"More than drug money, it was drug imagination," says La Prensa's Pastrana. "Nobody had dreamed that we could have a Colombian team. Escobar had the instinct that Maturana was a great coach. Nobody knew then."
Few know this: Maturana's scope is even broader. He has done much to keep this national team above violence and drugs. He counsels his players on how to dress, how to speak, even how their wives should dress and speak. He knows that his team can set a positive example. "I'm telling all my people how to be more educated," Maturana says. "When you show that image, you feel better about yourself. That's what we want to show. But most of all, we want to show it inside Colombia."
In gathering this team Maturana was guided by the unorthodox belief that geography is chemistry. "For example," he says, "Alvarez and Gabriel Gómez are midfielders from Antioquia, a region of hardworking, disciplined people—and they're the ones who have to keep things under control. The fantasy I leave to Asprilla, Rincón, Valderrama—people from Cali and the coast. Those people are always partying; they're harder to discipline. They take care of the creative part." And somewhere in all that you can also see García Márquez's magic and Botero's artistry and Colombia's social strife. "We're always in conflict," Maturana says, "and that's what you see in our soccer." Maturana was raised in Medellín and now lives in Cali, and he has come to this conclusion: His game is his country—both pain and glory.
"Yes," he says, his voice close to a whisper, "it is Colombia."
The rain drops like a million needles, splashing off skin, slicking the ball; players go skidding along the asphalt in an oily tumble. No one stops playing. The game has been going on for generations now, every Sunday afternoon on this tiny stretch of street in Cali since long before the 85-foot statue of Jesus was raised in the hills above the city 42 summers ago.
William Marulanda Navía, 34, has lived all his life in the house two doors away from one of the rickety aluminum goals. His father played for América in the early 1960s, but the son has never done more than play in this game in the street. Blood drips down one of his knees. Soccer is one of the few constants he has ever known. If his country should lose in the World Cup, it won't hurt too much. "Colombia has had so many problems, it's like we've been in a constant battle," Marulanda says. "This is the only way we've survived all these years. We're used to losing. But we're also used to recovering quickly." This is one of those times of loss and renewal, he insists. "We have a bad image," he says, "but other countries are going through troubles too."
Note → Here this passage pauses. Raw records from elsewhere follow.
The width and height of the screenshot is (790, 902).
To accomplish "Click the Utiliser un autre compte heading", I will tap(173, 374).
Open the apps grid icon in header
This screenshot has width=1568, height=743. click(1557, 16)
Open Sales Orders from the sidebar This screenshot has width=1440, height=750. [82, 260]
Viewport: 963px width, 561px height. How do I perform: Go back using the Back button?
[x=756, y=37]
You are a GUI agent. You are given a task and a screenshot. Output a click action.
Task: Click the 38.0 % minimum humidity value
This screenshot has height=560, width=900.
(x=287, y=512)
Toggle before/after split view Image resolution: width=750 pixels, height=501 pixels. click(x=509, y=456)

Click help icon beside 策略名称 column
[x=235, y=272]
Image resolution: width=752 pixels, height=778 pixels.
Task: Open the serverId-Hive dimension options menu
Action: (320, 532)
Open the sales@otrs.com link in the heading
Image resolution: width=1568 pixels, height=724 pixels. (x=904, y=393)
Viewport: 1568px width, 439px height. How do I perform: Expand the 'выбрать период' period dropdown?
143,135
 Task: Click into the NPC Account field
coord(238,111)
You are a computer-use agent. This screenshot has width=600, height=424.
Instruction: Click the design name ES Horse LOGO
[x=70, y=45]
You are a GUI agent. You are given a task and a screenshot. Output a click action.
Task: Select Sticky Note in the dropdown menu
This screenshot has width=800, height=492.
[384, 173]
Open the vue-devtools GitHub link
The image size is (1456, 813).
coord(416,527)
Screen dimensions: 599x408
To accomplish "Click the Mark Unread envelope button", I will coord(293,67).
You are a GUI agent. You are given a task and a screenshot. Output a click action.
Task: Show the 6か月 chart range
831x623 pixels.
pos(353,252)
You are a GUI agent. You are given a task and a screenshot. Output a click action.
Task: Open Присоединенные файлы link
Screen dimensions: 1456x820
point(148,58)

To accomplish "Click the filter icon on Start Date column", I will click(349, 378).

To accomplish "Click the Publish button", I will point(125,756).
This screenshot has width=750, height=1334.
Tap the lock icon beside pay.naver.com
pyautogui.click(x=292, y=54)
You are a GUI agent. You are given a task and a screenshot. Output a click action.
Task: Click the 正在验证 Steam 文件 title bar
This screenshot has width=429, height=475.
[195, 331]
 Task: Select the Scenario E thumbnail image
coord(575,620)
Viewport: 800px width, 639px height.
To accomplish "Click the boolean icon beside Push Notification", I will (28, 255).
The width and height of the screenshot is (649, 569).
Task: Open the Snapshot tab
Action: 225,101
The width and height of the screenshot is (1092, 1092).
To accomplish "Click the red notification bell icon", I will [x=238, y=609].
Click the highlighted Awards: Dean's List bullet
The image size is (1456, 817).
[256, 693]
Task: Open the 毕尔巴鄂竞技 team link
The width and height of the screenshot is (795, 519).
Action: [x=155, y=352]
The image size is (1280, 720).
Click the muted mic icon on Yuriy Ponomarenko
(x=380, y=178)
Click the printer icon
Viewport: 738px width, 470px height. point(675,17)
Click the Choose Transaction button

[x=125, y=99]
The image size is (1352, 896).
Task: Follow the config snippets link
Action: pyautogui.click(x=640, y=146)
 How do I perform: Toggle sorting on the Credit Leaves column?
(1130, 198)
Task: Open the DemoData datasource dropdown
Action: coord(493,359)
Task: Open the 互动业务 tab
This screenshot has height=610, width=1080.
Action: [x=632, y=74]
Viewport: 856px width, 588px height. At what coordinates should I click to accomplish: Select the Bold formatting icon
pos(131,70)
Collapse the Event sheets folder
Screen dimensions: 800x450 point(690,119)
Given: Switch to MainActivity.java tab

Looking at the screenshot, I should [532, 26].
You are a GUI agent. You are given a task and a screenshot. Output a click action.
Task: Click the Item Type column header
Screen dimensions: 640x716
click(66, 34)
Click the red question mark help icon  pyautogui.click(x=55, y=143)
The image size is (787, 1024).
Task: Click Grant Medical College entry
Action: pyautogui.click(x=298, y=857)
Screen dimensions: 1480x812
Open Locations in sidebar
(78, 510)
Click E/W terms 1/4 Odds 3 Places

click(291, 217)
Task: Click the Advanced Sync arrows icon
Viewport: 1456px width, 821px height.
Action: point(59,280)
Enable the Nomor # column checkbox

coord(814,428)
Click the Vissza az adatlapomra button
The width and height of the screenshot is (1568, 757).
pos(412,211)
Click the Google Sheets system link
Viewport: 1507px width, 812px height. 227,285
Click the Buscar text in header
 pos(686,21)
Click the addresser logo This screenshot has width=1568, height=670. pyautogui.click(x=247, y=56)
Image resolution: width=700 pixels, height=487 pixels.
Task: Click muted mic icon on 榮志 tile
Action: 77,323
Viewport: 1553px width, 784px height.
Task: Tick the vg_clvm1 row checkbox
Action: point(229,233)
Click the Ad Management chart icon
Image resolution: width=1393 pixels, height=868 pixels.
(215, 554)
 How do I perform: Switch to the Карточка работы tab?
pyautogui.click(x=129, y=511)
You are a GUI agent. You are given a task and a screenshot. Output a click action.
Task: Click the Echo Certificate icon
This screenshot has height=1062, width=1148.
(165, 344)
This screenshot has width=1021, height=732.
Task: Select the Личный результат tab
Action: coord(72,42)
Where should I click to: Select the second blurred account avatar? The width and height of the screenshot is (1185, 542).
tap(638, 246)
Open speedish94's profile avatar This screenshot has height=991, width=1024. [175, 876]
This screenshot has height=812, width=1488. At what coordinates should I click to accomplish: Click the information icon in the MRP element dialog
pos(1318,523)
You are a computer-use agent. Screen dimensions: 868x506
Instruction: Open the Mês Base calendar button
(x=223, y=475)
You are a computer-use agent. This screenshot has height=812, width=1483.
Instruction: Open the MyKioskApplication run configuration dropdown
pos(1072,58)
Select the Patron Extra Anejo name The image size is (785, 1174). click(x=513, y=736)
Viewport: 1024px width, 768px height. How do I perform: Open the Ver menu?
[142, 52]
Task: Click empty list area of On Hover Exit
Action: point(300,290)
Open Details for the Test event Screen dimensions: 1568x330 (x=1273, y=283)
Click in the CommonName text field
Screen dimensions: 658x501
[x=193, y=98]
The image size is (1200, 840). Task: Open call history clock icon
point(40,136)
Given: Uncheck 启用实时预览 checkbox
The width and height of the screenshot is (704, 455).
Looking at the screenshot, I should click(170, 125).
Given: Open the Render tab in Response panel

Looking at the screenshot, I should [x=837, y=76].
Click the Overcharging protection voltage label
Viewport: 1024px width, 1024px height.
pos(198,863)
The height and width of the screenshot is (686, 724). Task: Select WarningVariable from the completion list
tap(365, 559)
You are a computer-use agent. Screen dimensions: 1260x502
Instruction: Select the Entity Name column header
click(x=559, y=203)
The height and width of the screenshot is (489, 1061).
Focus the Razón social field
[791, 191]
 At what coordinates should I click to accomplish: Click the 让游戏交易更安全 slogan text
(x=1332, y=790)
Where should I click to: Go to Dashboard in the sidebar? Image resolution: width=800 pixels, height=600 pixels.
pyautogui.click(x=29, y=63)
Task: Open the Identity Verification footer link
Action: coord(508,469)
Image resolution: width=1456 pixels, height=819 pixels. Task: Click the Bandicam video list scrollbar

Colombians resent this: No one has lost more in fighting the drug war, and no one gets more of the blame. Colombians know that many Americans will see their team this summer and think cocaine, and Colombians insist that we shouldn't be so smug. They'll tell us that the U.S. is the No. 1 market for coke, that Bolivia—this year's surprise entry in the World Cup—grows more coca than Colombia, and that most of the chemicals used to produce cocaine come from Brazil, the oddsmakers' favorite to win the World Cup. As Maturana says, every country has its shadow of shame. Drugs are like soccer. They are everywhere.
But one thing drugs cannot do. They can't create talent. Drug money didn't spawn the genius of Asprilla and Valderrama or the creative philosophy of Maturana. "It was the seed money," says El Tiempo's Santos, "but this national team is also the product of individual players, getting better. It is a success story, a success story that started wrong. But how many NBA players grew up watching crack dealers and then were rescued?"
Across town Córdoba, 24, says he always feels the weight of 34 million Colombians on his shoulders. He is different from Higuita, more conservative, better educated, from a good family—the perfect Maturana player. "I have to be myself," he says. Yet he understands that he is measured against Higuita. "To fight against a symbol is very difficult," Córdoba says.
It won't be the first time. In 1988 Córdoba spent time as Higuita's backup with Nacional, learning the goalie-sweeper mindset by watching the master. Much of who he is, Córdoba knows, he owes to Higuita. "We became good friends at Nacional," Córdoba says. "Now we're not just friends; there's more to it."